Recorded data
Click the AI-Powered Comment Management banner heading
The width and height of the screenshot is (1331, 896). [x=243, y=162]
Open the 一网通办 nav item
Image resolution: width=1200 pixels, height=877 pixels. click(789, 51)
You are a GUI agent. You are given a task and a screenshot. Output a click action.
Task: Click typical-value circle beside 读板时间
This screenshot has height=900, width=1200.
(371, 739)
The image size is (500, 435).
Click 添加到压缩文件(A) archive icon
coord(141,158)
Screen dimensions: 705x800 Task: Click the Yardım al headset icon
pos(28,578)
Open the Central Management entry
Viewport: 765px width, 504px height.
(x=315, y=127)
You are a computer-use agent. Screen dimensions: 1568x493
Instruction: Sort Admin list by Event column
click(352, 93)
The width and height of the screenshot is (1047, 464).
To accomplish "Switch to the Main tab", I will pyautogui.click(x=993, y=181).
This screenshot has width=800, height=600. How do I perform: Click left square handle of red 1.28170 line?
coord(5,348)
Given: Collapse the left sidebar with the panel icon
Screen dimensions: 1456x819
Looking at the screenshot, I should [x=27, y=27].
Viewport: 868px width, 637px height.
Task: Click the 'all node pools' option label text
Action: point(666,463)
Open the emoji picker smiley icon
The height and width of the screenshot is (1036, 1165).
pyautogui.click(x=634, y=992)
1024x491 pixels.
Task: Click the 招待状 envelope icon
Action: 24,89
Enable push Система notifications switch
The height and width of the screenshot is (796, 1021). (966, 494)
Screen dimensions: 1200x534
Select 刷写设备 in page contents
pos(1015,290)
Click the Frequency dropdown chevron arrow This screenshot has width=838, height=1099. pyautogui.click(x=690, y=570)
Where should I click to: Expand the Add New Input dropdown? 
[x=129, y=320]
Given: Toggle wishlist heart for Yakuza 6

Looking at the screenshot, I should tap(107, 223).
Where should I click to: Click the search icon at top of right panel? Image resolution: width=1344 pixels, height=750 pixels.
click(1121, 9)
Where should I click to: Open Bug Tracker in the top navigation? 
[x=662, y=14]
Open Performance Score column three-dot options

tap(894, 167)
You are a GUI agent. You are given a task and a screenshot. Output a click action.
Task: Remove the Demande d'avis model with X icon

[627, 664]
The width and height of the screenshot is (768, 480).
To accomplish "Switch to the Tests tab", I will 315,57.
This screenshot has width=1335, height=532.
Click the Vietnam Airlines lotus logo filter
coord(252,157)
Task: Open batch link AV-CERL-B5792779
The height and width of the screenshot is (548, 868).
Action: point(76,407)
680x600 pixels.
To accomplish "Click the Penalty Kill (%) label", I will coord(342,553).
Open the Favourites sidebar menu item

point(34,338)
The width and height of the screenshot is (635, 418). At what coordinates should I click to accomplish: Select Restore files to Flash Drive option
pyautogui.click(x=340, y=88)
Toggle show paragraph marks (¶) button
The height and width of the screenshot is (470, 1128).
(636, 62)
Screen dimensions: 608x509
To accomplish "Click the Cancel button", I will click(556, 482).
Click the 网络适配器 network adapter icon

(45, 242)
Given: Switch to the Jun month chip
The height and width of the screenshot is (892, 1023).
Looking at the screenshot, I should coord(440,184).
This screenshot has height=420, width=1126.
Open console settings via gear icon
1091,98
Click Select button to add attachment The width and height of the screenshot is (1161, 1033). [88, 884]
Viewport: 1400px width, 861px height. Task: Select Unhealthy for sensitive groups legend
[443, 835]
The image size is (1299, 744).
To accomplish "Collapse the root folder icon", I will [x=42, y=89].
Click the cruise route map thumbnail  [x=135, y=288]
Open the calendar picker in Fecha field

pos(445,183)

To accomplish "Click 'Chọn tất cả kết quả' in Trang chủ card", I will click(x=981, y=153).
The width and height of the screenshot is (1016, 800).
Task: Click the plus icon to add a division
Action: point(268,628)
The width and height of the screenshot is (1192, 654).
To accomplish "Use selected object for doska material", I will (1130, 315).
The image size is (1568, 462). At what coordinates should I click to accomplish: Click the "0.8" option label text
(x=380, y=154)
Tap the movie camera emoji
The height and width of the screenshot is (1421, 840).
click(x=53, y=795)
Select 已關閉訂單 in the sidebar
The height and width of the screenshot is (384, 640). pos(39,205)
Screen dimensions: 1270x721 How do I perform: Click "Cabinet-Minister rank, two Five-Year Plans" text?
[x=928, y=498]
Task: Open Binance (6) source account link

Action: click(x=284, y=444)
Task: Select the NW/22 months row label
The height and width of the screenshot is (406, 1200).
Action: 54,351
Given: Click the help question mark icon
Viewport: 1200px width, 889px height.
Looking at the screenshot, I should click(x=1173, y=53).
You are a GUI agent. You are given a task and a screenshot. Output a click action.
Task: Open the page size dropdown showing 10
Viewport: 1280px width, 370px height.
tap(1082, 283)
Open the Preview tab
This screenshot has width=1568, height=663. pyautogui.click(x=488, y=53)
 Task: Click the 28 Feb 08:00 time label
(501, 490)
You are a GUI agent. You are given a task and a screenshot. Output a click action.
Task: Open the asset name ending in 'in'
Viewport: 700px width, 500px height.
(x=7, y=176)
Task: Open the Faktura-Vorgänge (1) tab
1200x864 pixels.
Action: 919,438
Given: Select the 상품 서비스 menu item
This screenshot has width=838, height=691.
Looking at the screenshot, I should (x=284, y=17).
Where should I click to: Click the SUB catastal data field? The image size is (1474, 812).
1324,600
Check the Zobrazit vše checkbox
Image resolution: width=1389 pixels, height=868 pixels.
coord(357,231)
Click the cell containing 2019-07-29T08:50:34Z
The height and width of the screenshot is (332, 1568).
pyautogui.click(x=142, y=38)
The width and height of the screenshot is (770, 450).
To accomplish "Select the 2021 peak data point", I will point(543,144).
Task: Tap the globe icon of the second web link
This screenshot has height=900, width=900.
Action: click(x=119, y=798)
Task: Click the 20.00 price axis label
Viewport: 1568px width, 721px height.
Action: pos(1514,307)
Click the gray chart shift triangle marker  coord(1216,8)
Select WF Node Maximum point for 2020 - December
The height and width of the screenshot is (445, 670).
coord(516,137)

- ASSIGNMENT -
Reply with only the number of lines in the entries that hold the word "Collapse".

- EXERCISE RESPONSE -
2